**TASK INSTRUCTIONS**
[1] Reproduce the part of the bank data preprocessing notebook that opens with the words containing "- Per bank-additional-names.txt, the" and closes with "should be removed.".
[2] Name every machine learning algorithm that the bank data preprocessing notebook mentions by name.
[3] Resume the bank data preprocessing notebook after its final line of code and write the code that comes next.

**SOURCE TEXT**

□ □ □

# 2. Use read_csv() to load and examine the training and test sets. Unlike most CSV files, the separator is actually ';' rather than ','.

In [1]:
import pandas as pd
df_train = pd.read_csv('bank-additional.csv', sep=';')
df_test = pd.read_csv('bank-additional-full.csv', sep=';')
# df_train
# df_train.columns
df_test.columns

Index(['age', 'job', 'marital', 'education', 'default', 'housing', 'loan',
       'contact', 'month', 'day_of_week', 'duration', 'campaign', 'pdays',
       'previous', 'poutcome', 'emp.var.rate', 'cons.price.idx',
       'cons.conf.idx', 'euribor3m', 'nr.employed', 'y'],
      dtype='object')

# 3. The training and test DataFrames will need some significant preprocessing before they can be used:
- Several of the features are categorical variables and will need to be turned into numbers before they can be used by ML algorithms. The simplest way to accomplish this is to use dummy coding using get_dummies().
- Some algorithms (e.g. logistic regression) have problems with collinear features. If you use one-hot encoding, one dummy variable will be a linear combination of the other dummy variables, so be sure to pass drop_first=True.
- Per bank-additional-names.txt, the feature duration “should be discarded if the intention is to have a realistic predictive model,” so removed.
- The feature y (or y_yes after dummy coding) is the target, so should be removed.
- Some algorithms (e.g. KNN and SVM) require non-categorical features to be standardized.

In [2]:
prep_data_train = pd.get_dummies(df_train, drop_first=True)
prep_data_test = pd.get_dummies(df_test, drop_first=True)
# prep_data.columns

In [3]:
train_data = prep_data_train.drop(columns=['duration', 'y_yes'])
test_data = prep_data_test.drop(columns=['duration', 'y_yes'])
# train_data.columns
# train_data

In [4]:
from sklearn.preprocessing import StandardScaler
dnames = ['train', 'test']
# separate categorical and non-categorical features
ori_col = df_train.columns
cat_col = set([x for x in train_data.columns if x not in ori_col])

□ □ □

**DATASET SECTION**
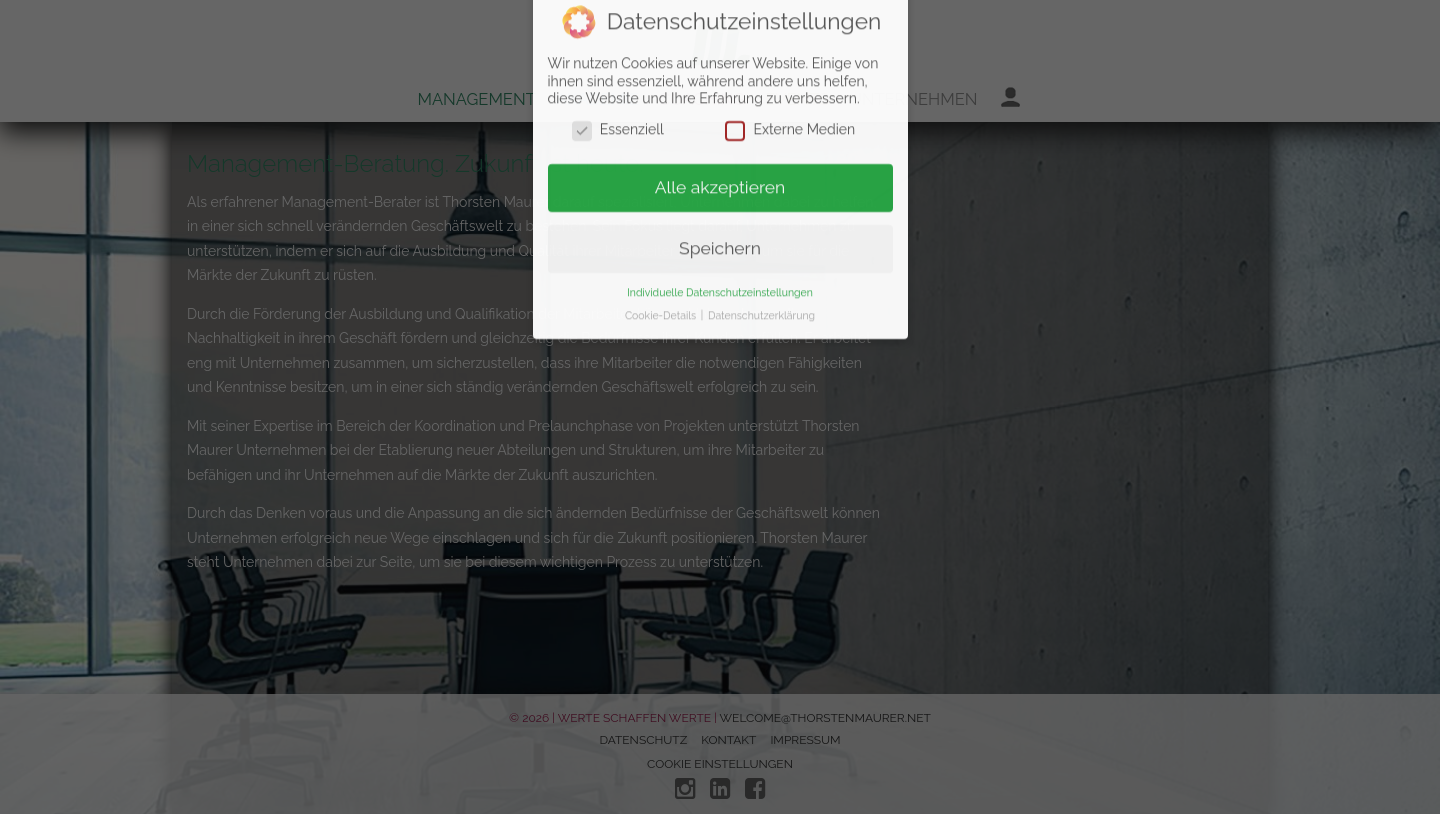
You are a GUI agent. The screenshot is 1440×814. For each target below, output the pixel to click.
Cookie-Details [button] (662, 203)
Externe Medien (790, 18)
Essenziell (618, 18)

□ □ □

**RESULTS IN ORDER**
[1]
- Per bank-additional-names.txt, the feature duration “should be discarded if the intention is to have a realistic predictive model,” so removed.
- The feature y (or y_yes after dummy coding) is the target, so should be removed.

[2]
- Logistic regression
- KNN
- SVM

[3]
non_cat_col = [x for x in train_data.columns if x not in cat_col]

# standardize non-categorical features
scaler = StandardScaler()
sdd_train_data = scaler.fit_transform(train_data[non_cat_col])
df_sdd_train_data = pd.DataFrame(sdd_train_data, columns=non_cat_col)

# combine standardize non-categorical with categorical features
p_train_data = pd.concat([df_sdd_train_data, train_data[cat_col]], axis=1)


ori_col = df_test.columns
cat_col = set([x for x in test_data.columns if x not in ori_col])
non_cat_col = [x for x in test_data.columns if x not in cat_col]

# standardize non-categorical features
scaler = StandardScaler()
sdd_test_data = scaler.fit_transform(test_data[non_cat_col])
df_sdd_test_data = pd.DataFrame(sdd_test_data, columns=non_cat_col)

# combine standardize non-categorical with categorical features
p_test_data = pd.concat([df_sdd_test_data, test_data[cat_col]], axis=1)
# p_train_data
# p_test_data

# 4.Fit Naive Bayes, KNN, and SVM classifiers to the training set, then score each classifier on the test set. Which classifier has the highest accuracy?

In [5]:
from sklearn.naive_bayes import GaussianNB
from sklearn.neighbors import KNeighborsClassifier
from sklearn.svm import SVC
# find score for Gaussian Naive Bayes classifer
gnb = GaussianNB()
gnb.fit(p_train_data, df_train['y'])
print('GNB classifer score = ', gnb.score(p_test_data, df_test['y']))

# find score for KNN classifer
knn = KNeighborsClassifier()
knn.fit(p_train_data, df_train['y'])
print('KNN classifer score = ', knn.score(p_test_data, df_test['y']))

# find score for SVM classifer
svm = KNeighborsClassifier()
svm.fit(p_train_data, df_train['y'])
print('SVM classifer score = ', svm.score(p_test_data, df_test['y']))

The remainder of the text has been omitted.